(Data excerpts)
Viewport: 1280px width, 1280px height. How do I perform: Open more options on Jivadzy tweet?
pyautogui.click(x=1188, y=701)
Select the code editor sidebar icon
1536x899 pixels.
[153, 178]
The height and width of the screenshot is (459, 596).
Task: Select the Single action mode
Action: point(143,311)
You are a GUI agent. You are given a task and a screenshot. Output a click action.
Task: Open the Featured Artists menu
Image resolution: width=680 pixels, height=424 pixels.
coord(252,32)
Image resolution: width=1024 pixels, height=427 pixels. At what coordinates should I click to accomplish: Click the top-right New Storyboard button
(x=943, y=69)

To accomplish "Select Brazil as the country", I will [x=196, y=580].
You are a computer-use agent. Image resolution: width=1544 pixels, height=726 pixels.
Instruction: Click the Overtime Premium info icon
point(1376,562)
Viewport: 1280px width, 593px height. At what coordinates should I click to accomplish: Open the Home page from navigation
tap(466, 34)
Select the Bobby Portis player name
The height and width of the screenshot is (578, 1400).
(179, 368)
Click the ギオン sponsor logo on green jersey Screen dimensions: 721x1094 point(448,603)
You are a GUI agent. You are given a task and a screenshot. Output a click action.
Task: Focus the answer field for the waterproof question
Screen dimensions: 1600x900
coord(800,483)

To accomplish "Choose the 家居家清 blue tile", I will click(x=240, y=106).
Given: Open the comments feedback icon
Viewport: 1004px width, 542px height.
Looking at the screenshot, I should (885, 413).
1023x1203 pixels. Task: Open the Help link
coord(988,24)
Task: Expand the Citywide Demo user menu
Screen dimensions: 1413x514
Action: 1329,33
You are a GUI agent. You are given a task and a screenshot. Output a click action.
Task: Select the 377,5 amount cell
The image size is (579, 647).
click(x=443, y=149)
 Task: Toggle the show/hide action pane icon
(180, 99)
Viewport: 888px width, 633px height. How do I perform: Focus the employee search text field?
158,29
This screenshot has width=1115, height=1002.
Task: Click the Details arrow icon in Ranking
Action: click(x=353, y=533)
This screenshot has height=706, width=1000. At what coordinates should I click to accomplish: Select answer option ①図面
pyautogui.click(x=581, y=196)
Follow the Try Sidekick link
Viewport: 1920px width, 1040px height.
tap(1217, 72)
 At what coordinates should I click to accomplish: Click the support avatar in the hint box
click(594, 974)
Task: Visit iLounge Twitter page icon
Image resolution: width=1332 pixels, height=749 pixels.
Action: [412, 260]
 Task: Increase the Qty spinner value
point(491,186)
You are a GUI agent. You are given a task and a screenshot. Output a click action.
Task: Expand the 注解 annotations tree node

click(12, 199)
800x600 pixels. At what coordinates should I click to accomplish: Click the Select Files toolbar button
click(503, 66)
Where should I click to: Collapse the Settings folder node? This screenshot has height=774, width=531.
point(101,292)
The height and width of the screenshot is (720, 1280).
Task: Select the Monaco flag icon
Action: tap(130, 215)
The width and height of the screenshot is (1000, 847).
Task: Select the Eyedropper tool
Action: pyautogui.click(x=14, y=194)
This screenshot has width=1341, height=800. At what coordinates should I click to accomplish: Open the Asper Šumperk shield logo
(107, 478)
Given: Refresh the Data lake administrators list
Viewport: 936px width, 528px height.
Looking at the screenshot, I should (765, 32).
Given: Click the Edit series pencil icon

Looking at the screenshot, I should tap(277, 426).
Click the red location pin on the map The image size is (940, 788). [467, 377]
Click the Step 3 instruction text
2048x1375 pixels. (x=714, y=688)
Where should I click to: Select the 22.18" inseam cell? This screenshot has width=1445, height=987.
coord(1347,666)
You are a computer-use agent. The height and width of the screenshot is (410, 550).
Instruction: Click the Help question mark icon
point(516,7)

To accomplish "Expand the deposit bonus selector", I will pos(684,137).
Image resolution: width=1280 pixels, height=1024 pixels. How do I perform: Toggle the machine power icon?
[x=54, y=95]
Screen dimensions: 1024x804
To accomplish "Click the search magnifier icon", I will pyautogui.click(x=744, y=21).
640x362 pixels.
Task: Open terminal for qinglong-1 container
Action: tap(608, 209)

● Task goal
Using the records above, copy word for word the line with "This screenshot has width=1341, height=800.", the line with "Screen dimensions: 1024x804", and every line between them.

● Exercise output
This screenshot has width=1341, height=800. At what coordinates should I click to accomplish: Open the Asper Šumperk shield logo
(107, 478)
Given: Refresh the Data lake administrators list
Viewport: 936px width, 528px height.
Looking at the screenshot, I should (765, 32).
Given: Click the Edit series pencil icon

Looking at the screenshot, I should tap(277, 426).
Click the red location pin on the map The image size is (940, 788). [467, 377]
Click the Step 3 instruction text
2048x1375 pixels. (x=714, y=688)
Where should I click to: Select the 22.18" inseam cell? This screenshot has width=1445, height=987.
coord(1347,666)
You are a computer-use agent. The height and width of the screenshot is (410, 550).
Instruction: Click the Help question mark icon
point(516,7)

To accomplish "Expand the deposit bonus selector", I will pos(684,137).
Image resolution: width=1280 pixels, height=1024 pixels. How do I perform: Toggle the machine power icon?
[x=54, y=95]
Screen dimensions: 1024x804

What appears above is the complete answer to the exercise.